* [WHAT YOU HAVE TO DO]:
In the data below, how many lines contain the word "name"? Answer with the number alone.
-----
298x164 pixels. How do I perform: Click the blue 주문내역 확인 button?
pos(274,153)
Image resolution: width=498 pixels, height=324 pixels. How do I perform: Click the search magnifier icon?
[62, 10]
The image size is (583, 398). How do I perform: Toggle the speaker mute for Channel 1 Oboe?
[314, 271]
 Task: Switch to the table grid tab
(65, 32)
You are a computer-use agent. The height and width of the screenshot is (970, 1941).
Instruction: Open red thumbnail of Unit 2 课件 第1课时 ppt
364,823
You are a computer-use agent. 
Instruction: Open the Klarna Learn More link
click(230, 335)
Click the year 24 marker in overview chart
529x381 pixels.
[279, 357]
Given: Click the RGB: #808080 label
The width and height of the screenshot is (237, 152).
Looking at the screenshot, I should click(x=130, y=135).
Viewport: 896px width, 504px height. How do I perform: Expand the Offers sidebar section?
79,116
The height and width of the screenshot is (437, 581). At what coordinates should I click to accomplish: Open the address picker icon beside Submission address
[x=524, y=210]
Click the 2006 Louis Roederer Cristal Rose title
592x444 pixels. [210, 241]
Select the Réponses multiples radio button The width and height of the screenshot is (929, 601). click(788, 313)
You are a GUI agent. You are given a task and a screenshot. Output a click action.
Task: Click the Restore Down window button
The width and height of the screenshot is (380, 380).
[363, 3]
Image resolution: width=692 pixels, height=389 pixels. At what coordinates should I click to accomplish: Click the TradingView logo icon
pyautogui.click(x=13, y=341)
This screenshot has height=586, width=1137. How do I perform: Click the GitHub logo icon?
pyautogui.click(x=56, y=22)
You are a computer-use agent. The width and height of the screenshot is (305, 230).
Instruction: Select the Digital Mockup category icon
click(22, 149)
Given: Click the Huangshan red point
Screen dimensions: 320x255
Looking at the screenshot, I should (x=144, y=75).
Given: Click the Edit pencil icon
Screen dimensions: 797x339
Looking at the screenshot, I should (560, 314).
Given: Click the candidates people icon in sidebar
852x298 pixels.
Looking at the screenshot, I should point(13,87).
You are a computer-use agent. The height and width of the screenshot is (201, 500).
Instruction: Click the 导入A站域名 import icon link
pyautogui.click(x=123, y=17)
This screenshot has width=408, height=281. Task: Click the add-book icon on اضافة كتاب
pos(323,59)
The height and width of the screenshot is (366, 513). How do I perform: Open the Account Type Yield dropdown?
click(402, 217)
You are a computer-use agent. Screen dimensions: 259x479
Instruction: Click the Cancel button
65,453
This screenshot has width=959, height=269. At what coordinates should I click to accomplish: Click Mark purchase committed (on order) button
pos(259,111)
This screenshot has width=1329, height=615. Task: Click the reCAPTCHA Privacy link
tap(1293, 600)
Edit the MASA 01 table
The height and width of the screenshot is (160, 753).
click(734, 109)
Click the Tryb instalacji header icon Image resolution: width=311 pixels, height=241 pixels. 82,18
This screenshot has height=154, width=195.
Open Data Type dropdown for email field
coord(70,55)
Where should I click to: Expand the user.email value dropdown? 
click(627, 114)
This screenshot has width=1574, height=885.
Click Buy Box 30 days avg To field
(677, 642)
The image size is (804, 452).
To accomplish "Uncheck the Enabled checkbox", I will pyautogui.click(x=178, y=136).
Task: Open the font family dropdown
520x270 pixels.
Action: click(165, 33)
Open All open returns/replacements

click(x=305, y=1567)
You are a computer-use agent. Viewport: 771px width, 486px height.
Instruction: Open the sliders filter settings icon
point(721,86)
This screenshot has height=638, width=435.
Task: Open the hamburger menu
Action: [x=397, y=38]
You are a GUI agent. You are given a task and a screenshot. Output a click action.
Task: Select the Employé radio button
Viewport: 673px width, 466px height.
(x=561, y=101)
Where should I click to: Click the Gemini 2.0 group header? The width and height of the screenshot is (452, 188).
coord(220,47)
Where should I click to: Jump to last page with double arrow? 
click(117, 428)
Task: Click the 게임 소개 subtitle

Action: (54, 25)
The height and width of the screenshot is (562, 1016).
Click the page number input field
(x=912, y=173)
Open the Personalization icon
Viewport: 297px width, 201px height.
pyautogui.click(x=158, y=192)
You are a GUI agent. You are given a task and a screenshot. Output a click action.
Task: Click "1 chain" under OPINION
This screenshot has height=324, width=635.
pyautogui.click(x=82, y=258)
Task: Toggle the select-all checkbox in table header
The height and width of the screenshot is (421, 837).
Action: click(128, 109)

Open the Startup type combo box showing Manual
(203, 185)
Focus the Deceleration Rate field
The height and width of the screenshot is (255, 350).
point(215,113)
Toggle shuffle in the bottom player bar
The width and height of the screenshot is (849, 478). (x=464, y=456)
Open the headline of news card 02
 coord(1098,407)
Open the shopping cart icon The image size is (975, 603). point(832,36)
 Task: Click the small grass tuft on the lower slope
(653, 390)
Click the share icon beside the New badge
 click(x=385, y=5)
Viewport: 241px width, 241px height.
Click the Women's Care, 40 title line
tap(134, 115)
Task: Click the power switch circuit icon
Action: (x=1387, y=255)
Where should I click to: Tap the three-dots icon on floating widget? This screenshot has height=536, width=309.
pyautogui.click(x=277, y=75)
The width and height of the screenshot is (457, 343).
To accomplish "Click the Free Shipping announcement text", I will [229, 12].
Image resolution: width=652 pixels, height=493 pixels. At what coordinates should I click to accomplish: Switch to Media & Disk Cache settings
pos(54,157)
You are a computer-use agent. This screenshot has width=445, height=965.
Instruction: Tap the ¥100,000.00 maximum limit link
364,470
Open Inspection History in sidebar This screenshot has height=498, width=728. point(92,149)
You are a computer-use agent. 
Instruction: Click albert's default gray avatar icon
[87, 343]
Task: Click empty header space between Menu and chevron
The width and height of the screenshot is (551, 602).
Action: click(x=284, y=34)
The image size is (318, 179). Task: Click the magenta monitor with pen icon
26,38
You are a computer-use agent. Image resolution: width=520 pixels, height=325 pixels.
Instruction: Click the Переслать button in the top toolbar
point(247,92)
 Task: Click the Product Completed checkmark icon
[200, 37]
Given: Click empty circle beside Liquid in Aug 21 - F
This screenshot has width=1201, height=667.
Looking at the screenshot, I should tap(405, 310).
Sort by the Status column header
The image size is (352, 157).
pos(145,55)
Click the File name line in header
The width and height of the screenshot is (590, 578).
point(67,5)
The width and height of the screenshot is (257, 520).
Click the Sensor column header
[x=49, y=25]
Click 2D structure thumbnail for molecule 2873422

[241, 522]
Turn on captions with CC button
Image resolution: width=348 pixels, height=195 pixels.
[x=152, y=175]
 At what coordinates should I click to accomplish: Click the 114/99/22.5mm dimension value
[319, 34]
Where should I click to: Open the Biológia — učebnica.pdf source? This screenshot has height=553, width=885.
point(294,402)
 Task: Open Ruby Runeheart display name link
-----
* [TASK RESULT]:
2